- **PROBLEM TO WORK ON**
Continue the forum discussion on using special Unicode characters in web interfaces, starting right after its final sentence.

begin TEXT EXCERPT

However sometimes certain devices will not have multiple fonts to choose from. If that font does not support your character you will run into problems. However depending on what your site does and the audience you are targeting this may not be a problem for you. Not to mention that devices like that are very old, and uncommon.
All in all it was probably not a good idea a handful of years ago, but now you are not likely to have problems as long as you cover all your bases.
It is important however to point out that you should never hard code those characters, instead use HTML entities. Just inserting those characters into your code can lead to unpredictable results. I recently copied some text from Word directly into my code, Word used smart quotes (quote marks that curve inwards properly). They showed up fine in Notepad++, but when I viewed the page I did not get quotes, I got some weird symbol.
I could have either replaced them with normal quotes " or with HTML entities to keep the style “ and ” (“ and ”).
Any Unicode character can be inserted this way (even those without special names).
Wikipedia has a good reference:
http://en.wikipedia.org/wiki/List_of_XML_and_HTML_character_entity_references
2. As UI elements:
While it may be safe to use them in many cases, it is still better to use HTML elements where possible. You could simply style some div elements to be round and filled/not filled for your example.
As far as design goes they are really limiting, finding one that fits with the style of your page can be a hassle, and may mean that you will definitely need to embed a font, which is still only supported by the latest browsers.
Plus many devices do not support heavy font manipulation, and will often display them poorly. It works in the flow of your text, but as a vital part of the UI there can be major problems. Any possible issue one of those characters can bring will be multiplied by the fact that it is part of your UI.
From an artistic stand point they simply limit your abilities too much.
3. What are you doing?
Finaly you need to consider this:
Text is for telling
Image is for showing
HTML is for organizing
CSS is for making things look good while you show them
JavaScript is for functionality
Those characters are text, they are for telling someone something. So ask the question: "What am I doing?" and then use what was designed for that task. If you are telling use them, if you are showing use Image, or CSS.
I've seen this done before (the stars) and I think it's an awesome idea! It's also becoming quite popular to use a font (with #font-face) full of icons, like this one: http://fortawesome.github.com/Font-Awesome/
I can't see any downside to using a font like "font awesome" (only the upsides you mention like scalabilty and the ability to change color with CSS). Perhaps there's a downside to using the special characters you mention but none that I know of.
The problem with using those characters is that not all of them are available in all fonts used by all users, which means your application may look strange, or in the worst case be unusable. That said, it is becoming more common to assume the characters available in certain common fonts (Apple/Microsoft's Arial, Bitstream Vera). You can't even assume that you can download a font, as some users may capture content for offline reading with a service like Instapaper or Read It Later.
There are a number of problems:
Portability: using anything other than the 7-bit ASCII characters in code can make your code less portable, as recipients may use the wrong encoding. You can do a lot to mitigate this (eg. use UTF16 or at least UTF-8 encoded files). Most languages allow you to specify strings in characters using some form of escape notation (eg. "\u1234" in C#), which will avoid the problem, but loses some of the advantages.
Font-dependency: user interface elements that depend on special characters being available in a font may be harder to internationalize, since those glyphs might not be in the font that you want/need to use for a particular audience.

end TEXT EXCERPT
begin STORED RECORDS

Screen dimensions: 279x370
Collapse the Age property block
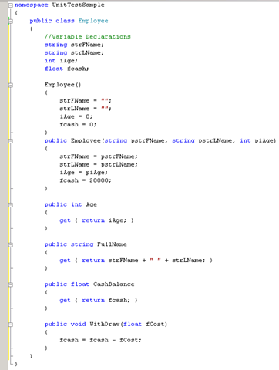11,205
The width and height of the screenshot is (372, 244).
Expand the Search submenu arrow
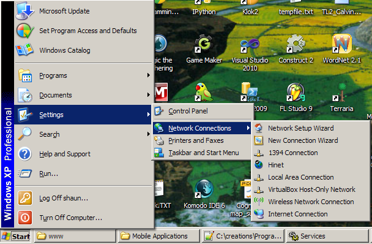pos(149,134)
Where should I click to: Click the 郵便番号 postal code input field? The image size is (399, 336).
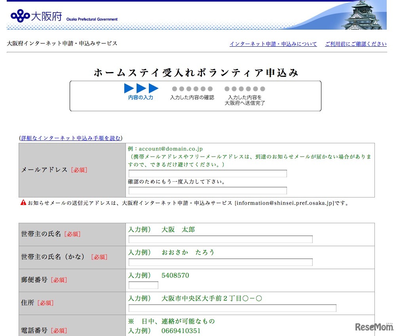click(x=143, y=285)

end STORED RECORDS

- **THE REPLY**
No color, limited choice of art: while font glyphs might seem useful to a coder, they probably look pretty poor to a UI designer.
The question is very broad; it could be split to literally thousands of questions of the type “why shouldn’t I use character ... in HTML documents?” This seems to be what the question is about—not really about code. And it’s about characters, seen as “weird” or “uncommon” or “special” from some perspective, not about character encodings. (None of the characters mentioned are encoded in ASCII. Some are encoded in ISO-8895-1. All are encoded in Unicode.)
The characters are used in HTML documents. There is no general reason against not using them, but loads of specific reasons why some specific characters might not be the best approach in a specific situation.
For example, the “little dots” you mention in your example (probably not dots at all but circles or bullets), when used as control elements as you describe, would mean poor usability and poor accessibility. Making them significantly larger would improve the situation, but this more or less proves that such text characters are not suitable for controls.
Screen readers could make sense of special characters if they used a database of various properties of characters. Well, they don’t, and they often fail to read properly even the most common special characters. Just reading the Unicode name of a character can be cryptic or outright misleading. The proper reading would generally depend on meaning and context.
The main issue, however, is that people do not generally recognize characters in the meanings that you would assign to them. How many people know what the circled plus symbol “⊕” stands for? Maybe 1 out of 1,000, optimistically thinking. It might be all right to use in on a page about advanced mathematics or physics, especially if the notation is defined there. But used in general text, it would be just… a weird character, and people would read different meanings into it, or just get puzzled.
So using special characters just because they look cool isn’t a good idea. Even when there is time and place for a special character, there are technical issues with them. How many fonts do you expect to contain “⊕”? How many of those fonts do you expect Joe Q. Public to have in his computer? In this specific case, you would find the font coverage reasonably good, but you would still have to analyze it and write a longish list of font names in your CSS code to cover most platforms. In the pile of poo case (♨), it would be unrealistic to expect most people to see anything but a symbol for unrepresentable character. Regarding the methods of finding out such things, check out my Guide to using special characters in HTML.
I've run into problems using unusual characters: the tools editor, compiler, interpreter etc.) often complain and report errors. In the end, it wasn't worth the hassle. Darn western hegemony, or homogeneity, or, well, something!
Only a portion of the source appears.